Marquette Unitarian Universalist Congregation Earth Keeper Gail Griffith agreed the waste of medicine in America is sad.
"It's too bad" some pharmaceuticals "end up as trash, but we need to insure that trash doesn't end up harming our waters," Griffith said, adding one pill turned in cost $600.
Presbyterian Earth Keeper Lynnea Kuzak, who volunteered at the Manistique First UMC was thanked by a resident who lost her husband to cancer and wanted his medication properly disposed.

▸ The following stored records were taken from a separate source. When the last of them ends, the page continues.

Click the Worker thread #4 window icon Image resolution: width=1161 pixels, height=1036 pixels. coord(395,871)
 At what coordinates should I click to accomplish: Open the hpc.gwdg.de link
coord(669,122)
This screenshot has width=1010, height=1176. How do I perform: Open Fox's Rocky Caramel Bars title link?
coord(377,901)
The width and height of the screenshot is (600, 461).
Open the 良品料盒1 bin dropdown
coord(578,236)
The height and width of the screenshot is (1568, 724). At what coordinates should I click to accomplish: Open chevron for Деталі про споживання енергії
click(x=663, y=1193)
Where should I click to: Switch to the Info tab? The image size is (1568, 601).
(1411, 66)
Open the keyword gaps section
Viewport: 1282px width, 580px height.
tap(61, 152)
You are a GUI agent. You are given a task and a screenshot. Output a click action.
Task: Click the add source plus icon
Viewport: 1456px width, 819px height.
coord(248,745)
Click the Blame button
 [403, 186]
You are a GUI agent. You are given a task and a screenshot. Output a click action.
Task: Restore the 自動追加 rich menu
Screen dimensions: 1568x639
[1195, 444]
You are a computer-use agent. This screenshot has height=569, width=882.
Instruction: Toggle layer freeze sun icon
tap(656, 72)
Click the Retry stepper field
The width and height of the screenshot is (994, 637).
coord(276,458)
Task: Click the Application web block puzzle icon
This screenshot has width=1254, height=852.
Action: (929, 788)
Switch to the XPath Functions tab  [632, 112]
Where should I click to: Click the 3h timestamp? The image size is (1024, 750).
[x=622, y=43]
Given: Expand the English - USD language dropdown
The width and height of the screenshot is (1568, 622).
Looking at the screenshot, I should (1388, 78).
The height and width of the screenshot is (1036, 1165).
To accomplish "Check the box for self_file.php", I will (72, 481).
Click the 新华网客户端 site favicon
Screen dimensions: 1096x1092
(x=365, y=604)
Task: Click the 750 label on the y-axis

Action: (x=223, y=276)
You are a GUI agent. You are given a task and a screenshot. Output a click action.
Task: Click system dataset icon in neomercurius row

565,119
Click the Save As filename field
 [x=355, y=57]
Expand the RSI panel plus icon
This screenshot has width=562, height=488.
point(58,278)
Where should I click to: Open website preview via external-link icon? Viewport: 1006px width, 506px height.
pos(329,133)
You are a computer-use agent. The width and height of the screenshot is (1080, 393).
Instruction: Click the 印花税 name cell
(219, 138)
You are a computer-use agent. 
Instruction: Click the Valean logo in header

"Another person told me ‘I didn't like putting them down the toilet,' " said Kuzak, 28, the director of Christian Education at First Presbyterian Church in Marquette.
Presbyterian Pastor Dave Anderson of Iron Mountain worries "about the legacy our generation will leave for future ones."
"As God's children, we feel like we are provided a concrete, tangible way to make a difference in our environment," said Rev. Anderson, who is pastor of the Grace Presbyterian Church in Sagola."
"So many of our environmental problems come from the side effects of our advanced society - and every prescription has side effects," said Joy Ibsen, lay minister at Trinity Lutheran Church in Trout Creek, MI.
Ibsen said, like people, "the earth and water is allergic to many powerful prescriptions and chemicals."
Mary Klups of Ontonagon County brought in several types of pain and blood pressure medication, including two bottles of morphine, leftover from her late husband's cancer treatment.
"I had several drugs I have kept, waiting to dispose of in the right way," said Klups at the White Pine Community UMC.
White Pine pharmacist Chuck Blezek said "for years we told people to flush old prescriptions down the toilet - it is only lately that we have found out that it is the wrong thing to do."
Munising UMC site coordinator Phil Hansen said many participants collected from family and friends and some "brought in large quantities" filling plastic grocery bags.
The previous two cleans sweeps gathered nearly 400 tons of hazardous waste including household poisons, vehicle batteries, old computers and cell phones - all was properly disposed or recycled.